#### TASK DETAILS:
Look through the entries below and show every line containing the word "computer".
═════ RECORDS ═════
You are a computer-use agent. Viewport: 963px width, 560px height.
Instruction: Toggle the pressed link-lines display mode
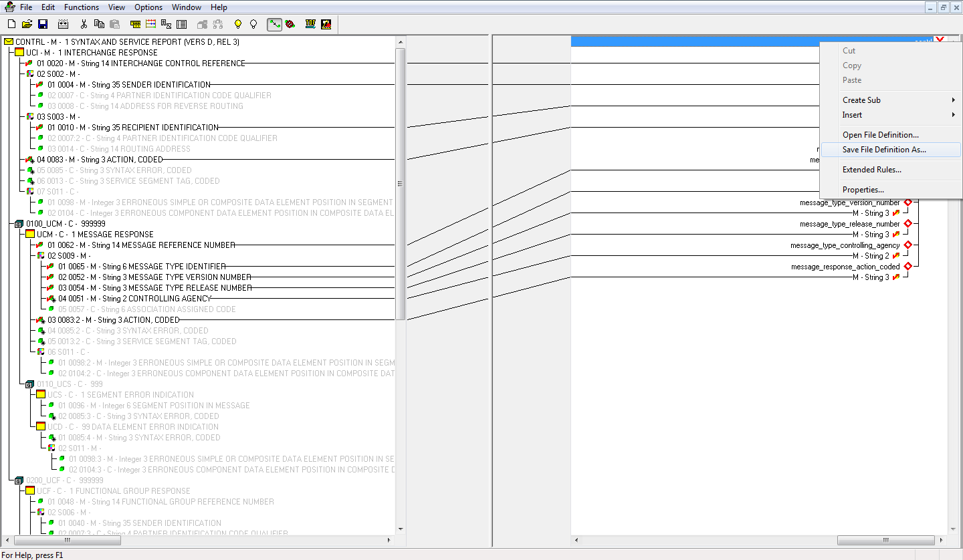pyautogui.click(x=274, y=24)
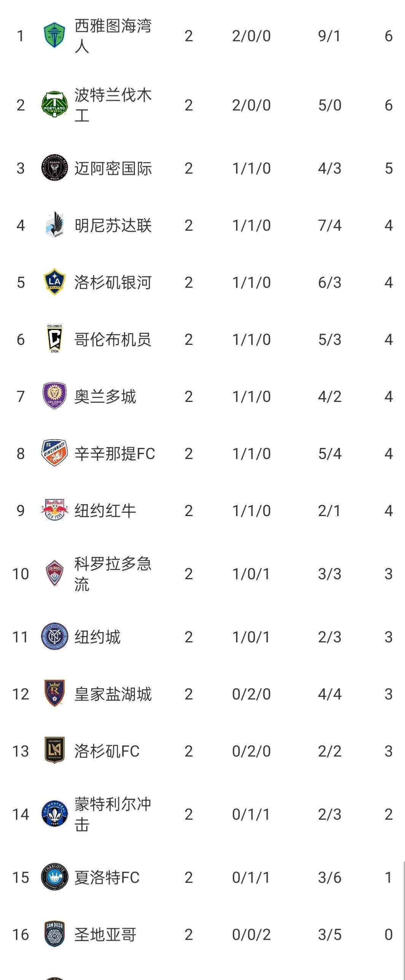Click the Minnesota United logo
The image size is (405, 980).
[54, 225]
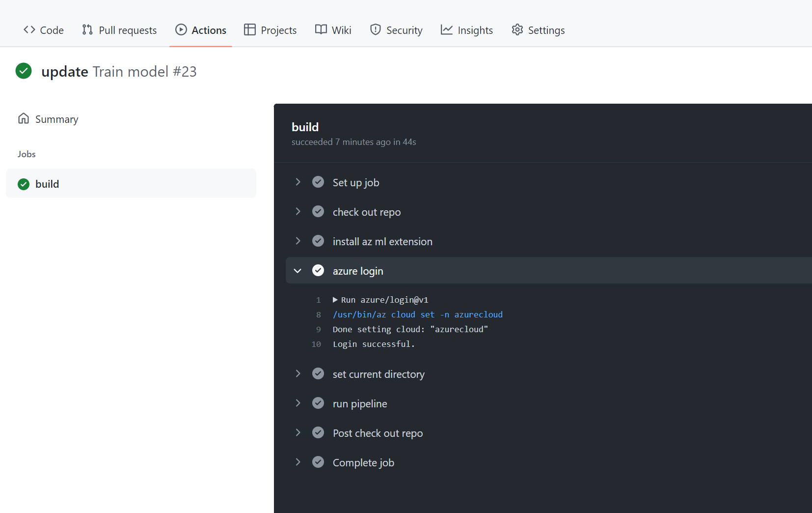Click the Security shield icon
The image size is (812, 513).
[x=376, y=30]
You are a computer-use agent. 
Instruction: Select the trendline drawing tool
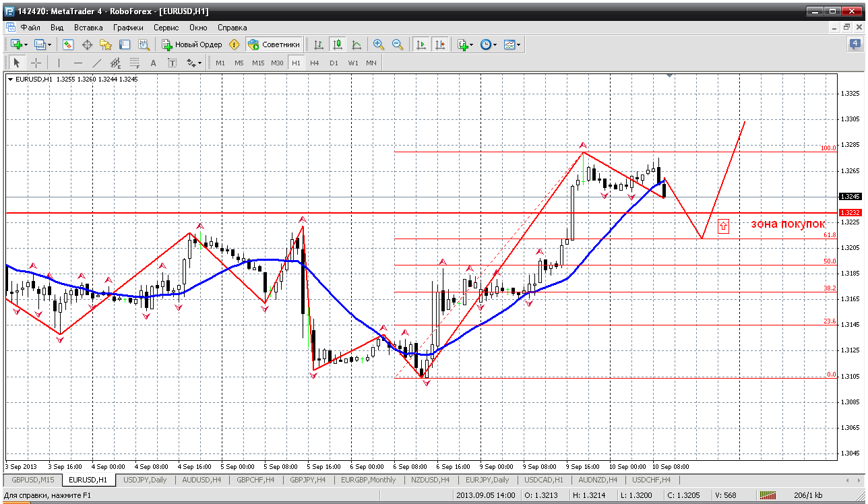pyautogui.click(x=96, y=63)
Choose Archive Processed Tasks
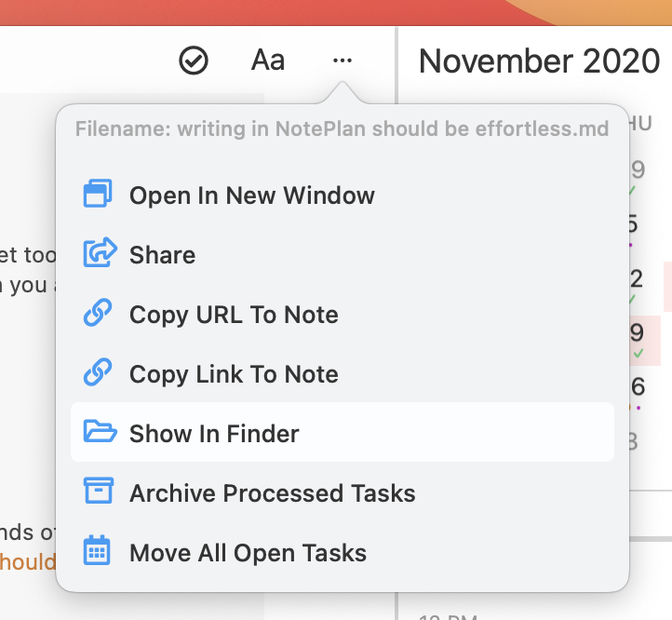672x620 pixels. pos(342,493)
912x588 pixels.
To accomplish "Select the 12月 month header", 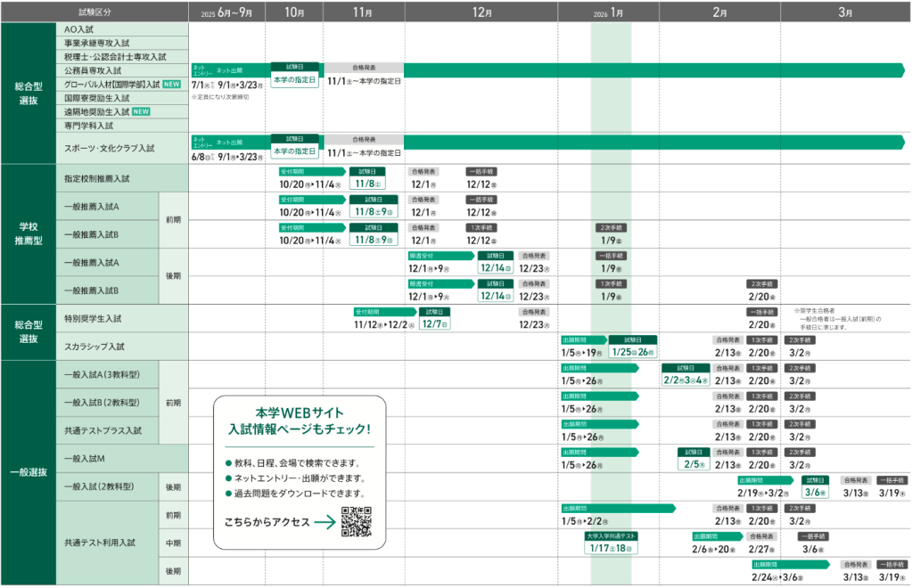I will [x=482, y=12].
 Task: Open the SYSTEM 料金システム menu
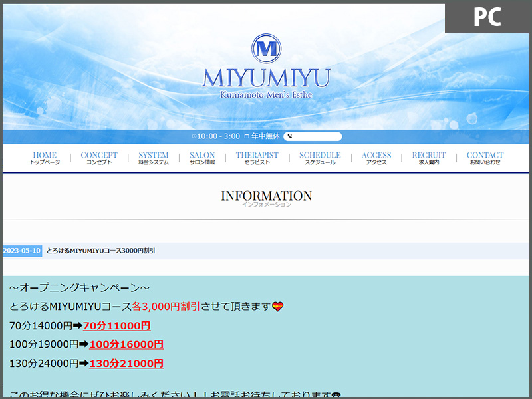coord(154,158)
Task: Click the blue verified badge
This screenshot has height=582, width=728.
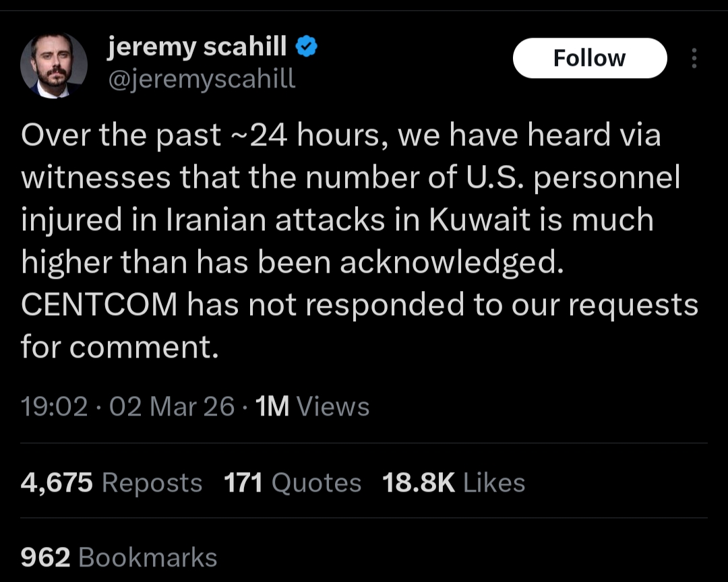Action: coord(307,46)
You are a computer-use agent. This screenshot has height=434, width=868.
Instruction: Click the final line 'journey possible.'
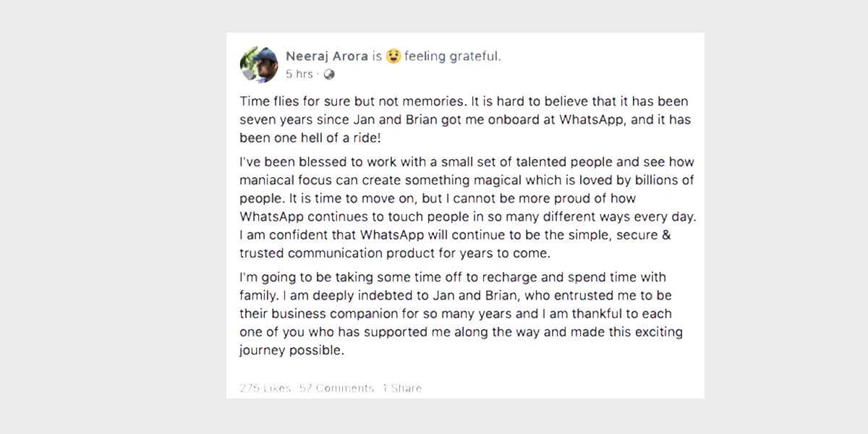(x=292, y=351)
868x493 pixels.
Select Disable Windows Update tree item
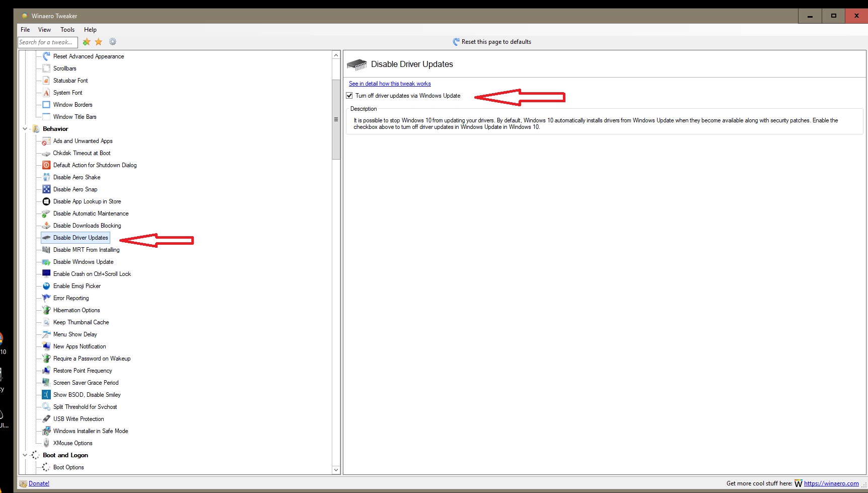[83, 262]
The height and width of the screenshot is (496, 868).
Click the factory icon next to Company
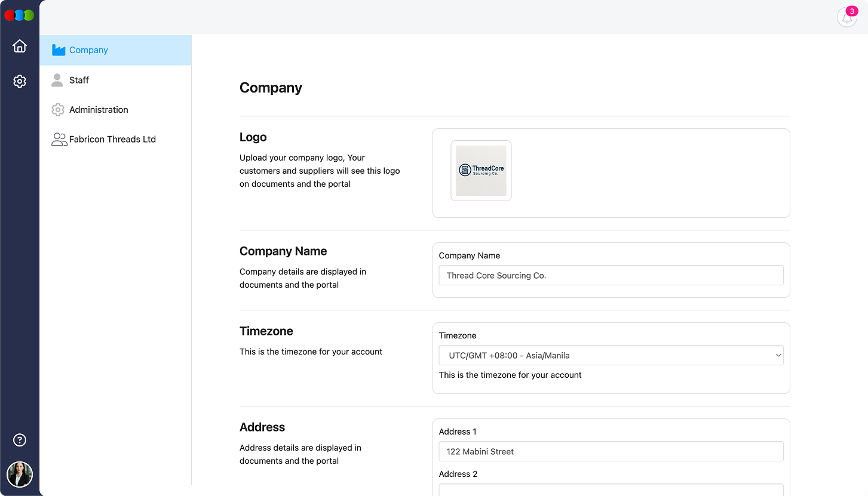(x=58, y=50)
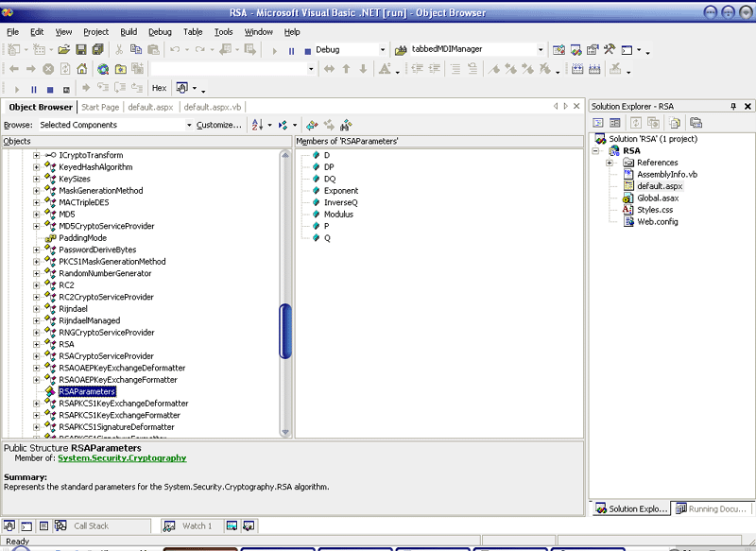Screen dimensions: 756x551
Task: Click the Home icon in web toolbar
Action: click(82, 69)
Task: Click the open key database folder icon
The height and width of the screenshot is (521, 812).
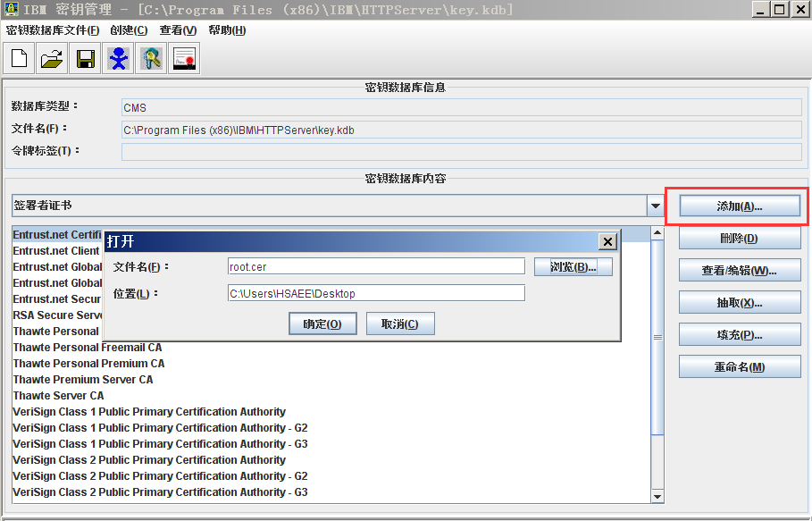Action: 53,59
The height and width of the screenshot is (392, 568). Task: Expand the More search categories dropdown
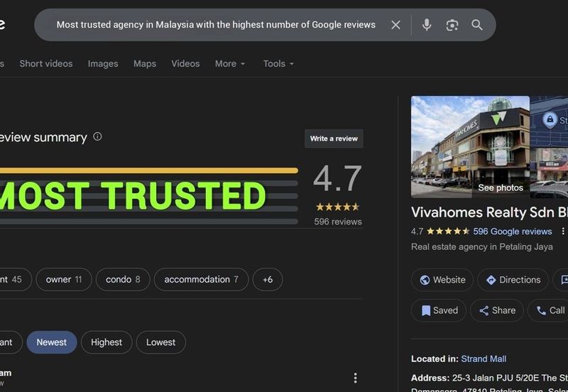click(230, 64)
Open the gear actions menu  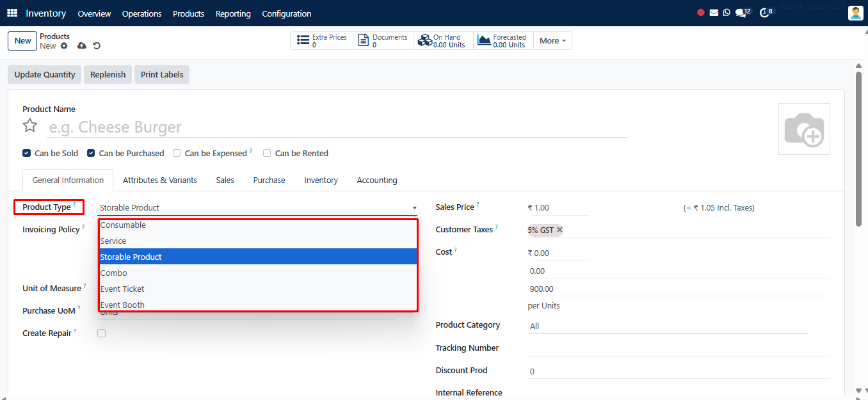pos(64,46)
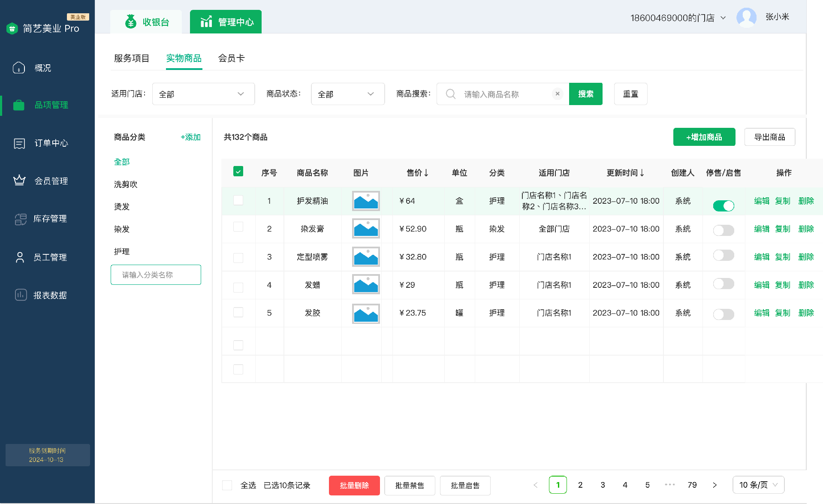Click the user avatar next to 张小米
823x504 pixels.
pyautogui.click(x=746, y=18)
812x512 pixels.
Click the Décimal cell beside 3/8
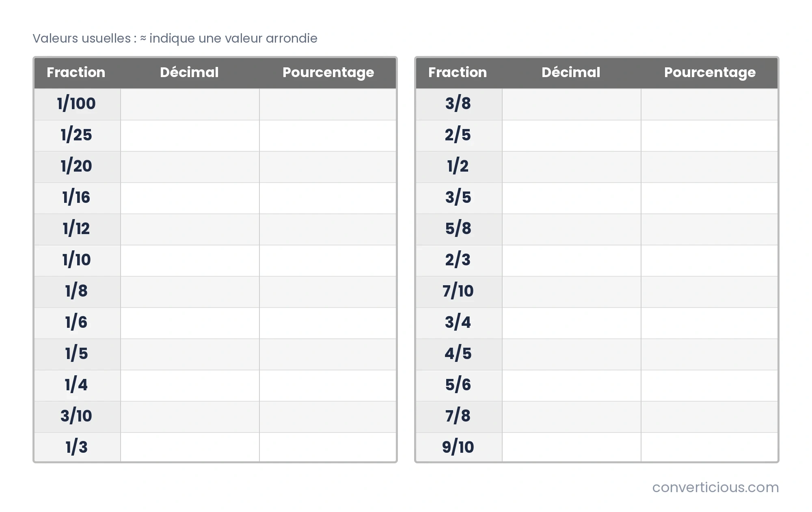click(x=572, y=104)
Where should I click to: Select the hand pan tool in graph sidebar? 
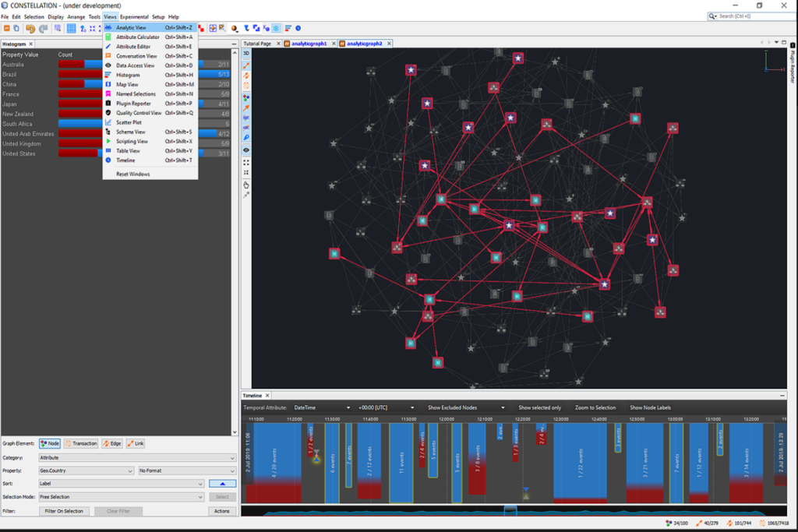click(x=246, y=185)
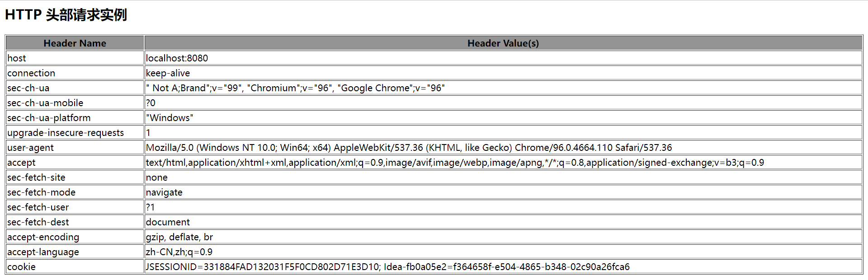
Task: Click the page heading "HTTP 头部请求实例"
Action: tap(66, 15)
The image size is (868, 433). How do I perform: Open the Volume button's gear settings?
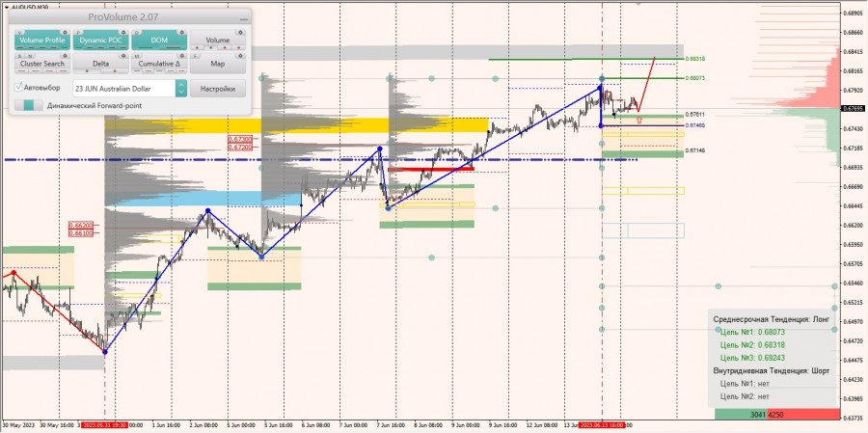point(240,32)
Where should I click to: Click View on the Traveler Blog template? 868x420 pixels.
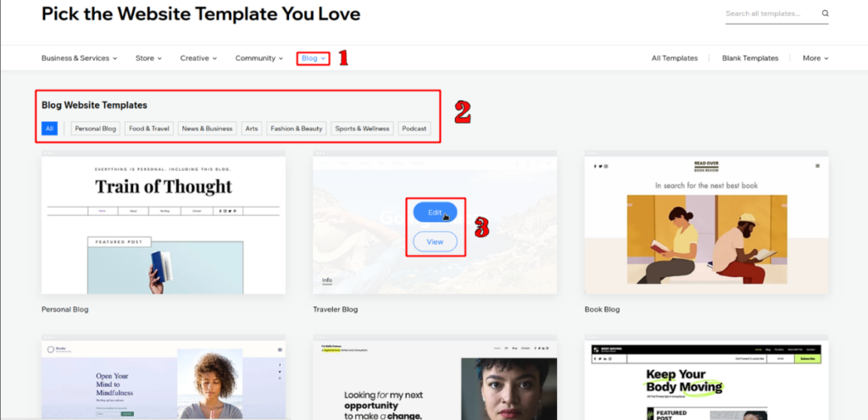[435, 242]
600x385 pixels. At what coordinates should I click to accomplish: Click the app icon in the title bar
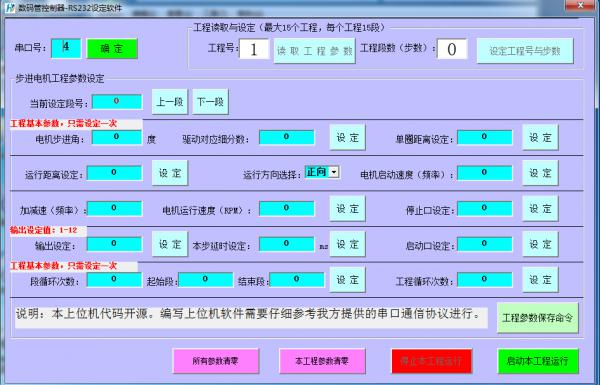click(x=10, y=7)
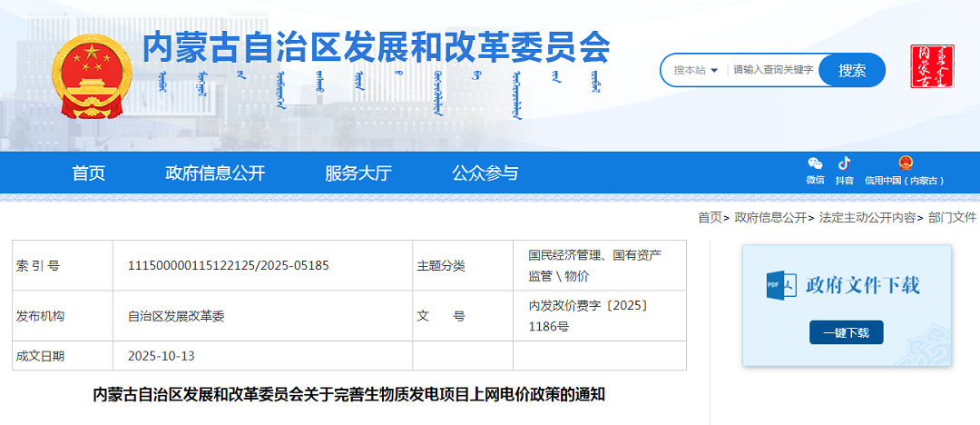Click the search keyword input field
This screenshot has width=980, height=425.
pos(773,70)
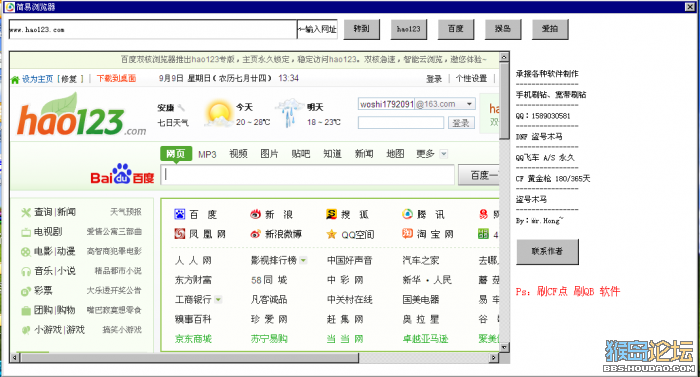700x377 pixels.
Task: Select the 视频 search tab
Action: 238,154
═════
#### REPLY TO THE EXERCISE:
You are a computer-use agent. Viewport: 963px width, 560px height.
You are a computer-use agent. 
You are a computer-use agent. This screenshot has height=434, width=868.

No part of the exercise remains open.